The Governor raised a towel-wrapped bundle, dangling from her left hand.
Horror’s head. Had she been carrying it this whole time? I could not recall. I could only remember her hands being thrust into her pockets. How could she have carried Horror all this way, without my notice?
With a gentle underarm throw, the Governor tossed the towel-wrapped head into the scrum of nurses.
For a moment of reeling confusion I thought she was somehow trying to help me, trying to scatter the nurses like pins before a bowling ball. But the misshapen, twisted, flesh-beast creatures neither parted nor recoiled. They writhed as if they were a single organism, some occulted orifice accepting the bolus of Horror’s severed head.
A shudder passed through the crowd. Shoulders shrugged and heads moved aside. Arms rose, lifting an unwrapped package.
“No,” I hissed. “No, no no no no!”
Horror — A.HORROR — stared down at me, held aloft by a dozen nurses, with her loose blonde hair spilling from the sides of her decapitated head. She alone remained unchanged, the pretty face atop the ugliness of the institution.

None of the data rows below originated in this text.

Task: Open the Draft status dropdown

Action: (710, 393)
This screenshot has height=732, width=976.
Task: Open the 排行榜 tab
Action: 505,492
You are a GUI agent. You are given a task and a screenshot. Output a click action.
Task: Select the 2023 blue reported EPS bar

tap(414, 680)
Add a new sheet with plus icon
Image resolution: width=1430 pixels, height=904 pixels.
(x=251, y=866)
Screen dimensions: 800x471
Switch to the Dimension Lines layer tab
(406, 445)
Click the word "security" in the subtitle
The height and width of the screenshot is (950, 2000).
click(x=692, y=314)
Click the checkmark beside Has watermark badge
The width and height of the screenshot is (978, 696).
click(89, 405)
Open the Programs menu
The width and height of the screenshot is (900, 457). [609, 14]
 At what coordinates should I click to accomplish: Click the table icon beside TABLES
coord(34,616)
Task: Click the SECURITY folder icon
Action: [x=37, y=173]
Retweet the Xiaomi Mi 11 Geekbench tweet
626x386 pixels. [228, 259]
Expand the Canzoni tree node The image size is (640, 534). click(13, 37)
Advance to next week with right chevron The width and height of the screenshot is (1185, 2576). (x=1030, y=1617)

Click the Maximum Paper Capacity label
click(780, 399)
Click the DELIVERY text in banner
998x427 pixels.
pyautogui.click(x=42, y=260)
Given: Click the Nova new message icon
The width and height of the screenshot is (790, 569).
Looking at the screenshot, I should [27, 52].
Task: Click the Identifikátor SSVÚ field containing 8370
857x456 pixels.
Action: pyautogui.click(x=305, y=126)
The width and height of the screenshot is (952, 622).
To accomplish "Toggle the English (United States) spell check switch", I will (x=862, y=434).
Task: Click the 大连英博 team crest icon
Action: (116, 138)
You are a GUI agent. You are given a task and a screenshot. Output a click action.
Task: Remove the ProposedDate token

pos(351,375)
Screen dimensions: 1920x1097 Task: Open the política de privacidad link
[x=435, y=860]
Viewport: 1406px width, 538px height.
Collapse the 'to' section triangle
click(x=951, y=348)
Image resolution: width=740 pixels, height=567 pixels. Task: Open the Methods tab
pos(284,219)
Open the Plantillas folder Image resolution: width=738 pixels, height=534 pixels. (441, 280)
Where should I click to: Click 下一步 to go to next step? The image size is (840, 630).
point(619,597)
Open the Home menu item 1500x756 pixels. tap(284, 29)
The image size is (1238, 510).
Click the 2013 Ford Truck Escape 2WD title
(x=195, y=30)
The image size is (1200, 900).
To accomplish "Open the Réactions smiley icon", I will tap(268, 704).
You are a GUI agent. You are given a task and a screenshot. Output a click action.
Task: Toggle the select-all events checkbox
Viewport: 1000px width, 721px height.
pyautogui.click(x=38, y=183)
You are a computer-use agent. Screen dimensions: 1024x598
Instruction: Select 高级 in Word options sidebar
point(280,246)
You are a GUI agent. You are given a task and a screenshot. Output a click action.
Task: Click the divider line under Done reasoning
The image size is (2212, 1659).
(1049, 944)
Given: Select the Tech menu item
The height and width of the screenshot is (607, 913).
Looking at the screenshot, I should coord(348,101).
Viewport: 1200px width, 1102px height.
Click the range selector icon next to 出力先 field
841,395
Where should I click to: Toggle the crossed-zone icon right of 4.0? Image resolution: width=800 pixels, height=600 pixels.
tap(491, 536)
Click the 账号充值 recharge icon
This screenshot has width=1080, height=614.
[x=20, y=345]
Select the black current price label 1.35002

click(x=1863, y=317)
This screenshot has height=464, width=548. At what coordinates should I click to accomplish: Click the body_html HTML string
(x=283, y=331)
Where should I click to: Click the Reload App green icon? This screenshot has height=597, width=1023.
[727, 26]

She smiled, broad and bright. The hands leaned forward, as if the nurses’ arms had become a substitute for her neck.
“You’re dead!” I screamed up at her. “You’re dead! We killed you! And your boss is standing right there! Aren’t you supposed to be afraid of her?!”
Horror smiled.
“Oh, I wouldn’t worry about that, Heather,” she said, voice scratchy and raw, crusted by dried blood blocking her throat. “She can’t see in the dark.”